O Ministério Público Federal relatou a detenção de quatro pessoas e até 16 buscas efectuadas em várias partes de Bruxelas como parte de uma investigação sobre uma «alegada organização criminosa de corrupção e branqueamento de dinheiro» que durante meses procurava influenciar as decisões «económicas e políticas» do Parlamento Europeu em nome de um país do Golfo.
«Para o efeito, pagaram somas de dinheiro e ofereceram presentes importantes a terceiros com uma posição política e/ou estratégica significativa no Parlamento Europeu», disse o Ministério Público numa declaração que confirmava as quatro detenções sem clarificar as identidades das pessoas sob investigação.
Contudo, fontes da investigação citada pelos jornais Le Soir e Knack revelaram que entre os detidos se encontram um antigo deputado socialista, o italiano Pier-Antonio Panzeri, vários assistentes parlamentares e o Secretário-Geral da Confederação Europeia de Sindicatos, Luca Visentini.

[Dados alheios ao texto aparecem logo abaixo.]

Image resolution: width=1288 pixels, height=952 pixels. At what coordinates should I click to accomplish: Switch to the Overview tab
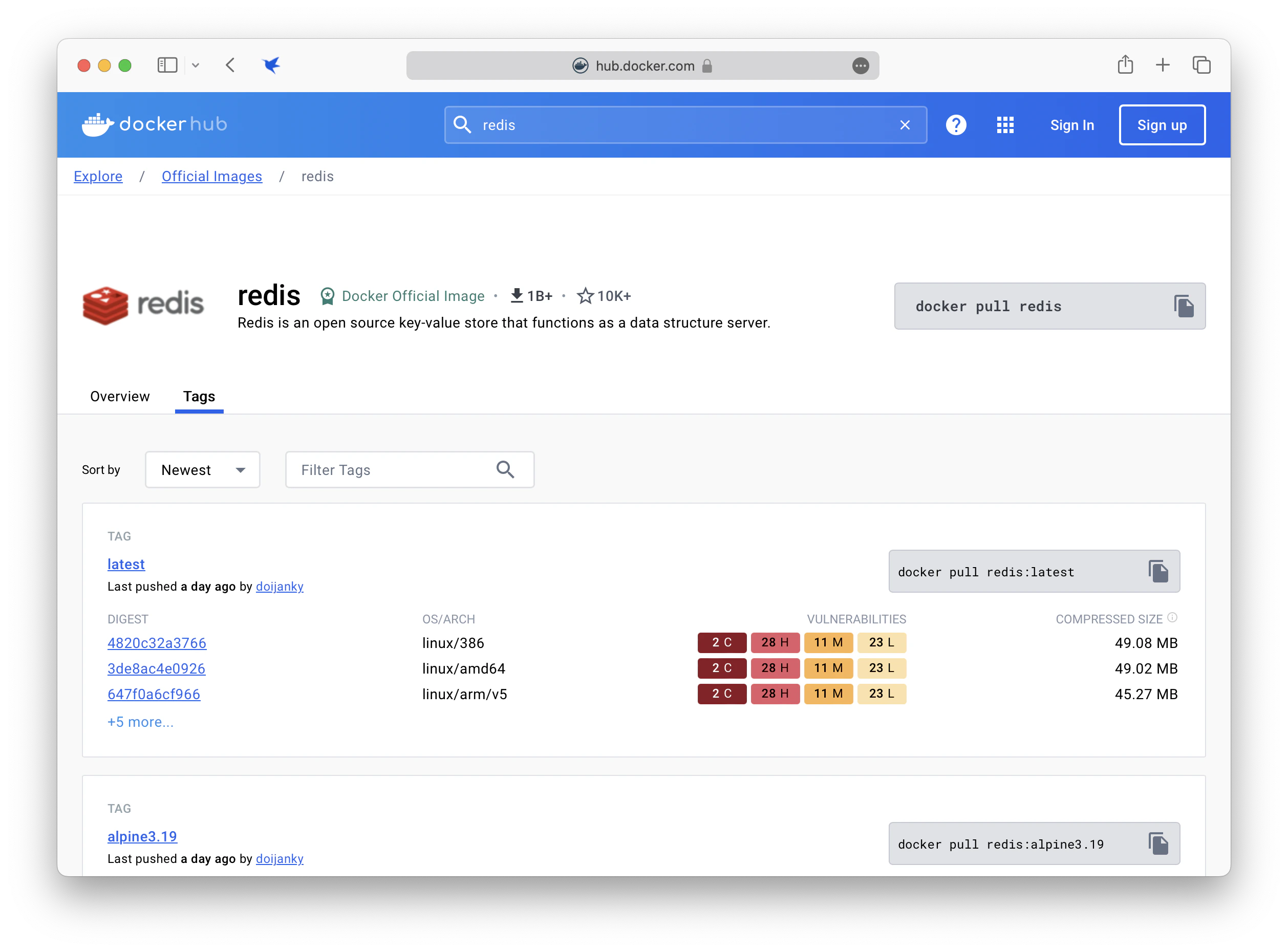[x=120, y=397]
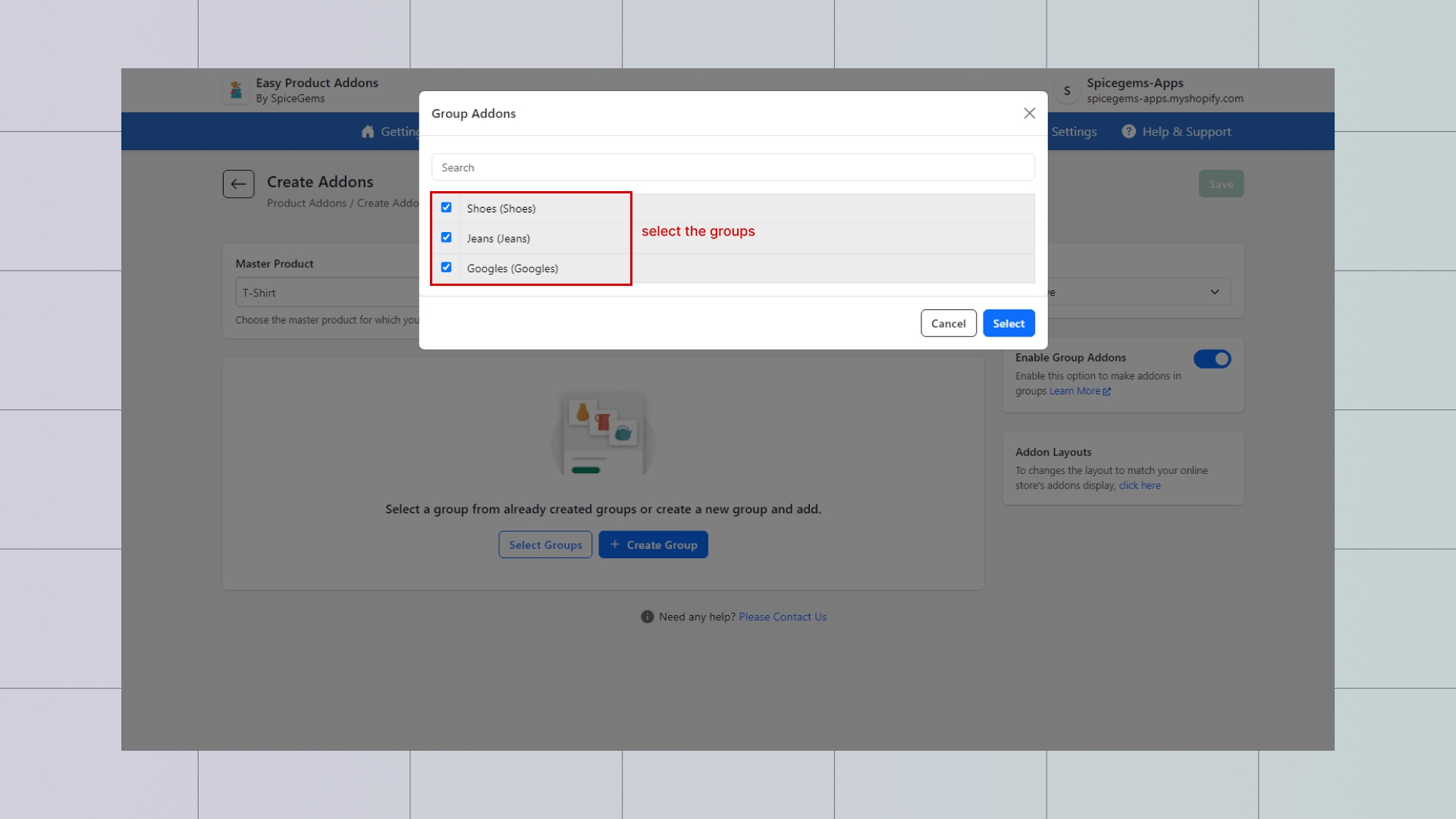Open Help & Support menu item

pos(1186,132)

Os meios de comunicação social também identificaram o Qatar como o país sob investigação no âmbito da operação anti-corrupção.
Durante as buscas, as autoridades apreenderam cerca de 600.000 euros em dinheiro, equipamento informático e telemóveis para análise por parte dos investigadores.
O Parlamento Europeu optou pela prudência e não quis comentar um caso que está sob investigação porque, segundo fontes, a instituição não comenta os processos judiciais em curso, nem neste nem em qualquer outro caso.
Até agora, os nomes que vieram à luz estão ligados ao pessoal do grupo Socialista e Democrata (S&D) no PE, incluindo a vice-presidente da instituição, Eva Kaili, cuja casa foi revistada.
Uma imagem publicada no início deste mês do encontro do Kaili com o ministro do Qatar Ali bin Samij Al Marri e uma mensagem de reconhecimento pela UE do «empenho do Qatar em continuar as reformas laborais após o Campeonato Mundial» pode ser vista numa mensagem no Twitter do embaixador da UE no Qatar Cristian Tudor, a quem o acesso à conta foi restringido desde que o esquema de corrupção foi descoberto.
O grupo S&D emitiu uma declaração defendendo a sua «tolerância zero» à corrupção e dizendo que estão «horrorizados» pelos relatos da imprensa belga, ao mesmo tempo que apela à suspensão dos votos e de outros trabalhos do Parlamento Europeu relacionados com os países do Golfo.
«Dada a gravidade das suspeitas, e até que as autoridades competentes forneçam informações e esclarecimentos relevantes, solicitamos a suspensão dos trabalhos em quaisquer dossiers e votações plenárias no que diz respeito aos Estados do Golfo, em particular a liberalização dos vistos e as visitas planeadas», disse a declaração emitida pelos sociais-democratas europeus.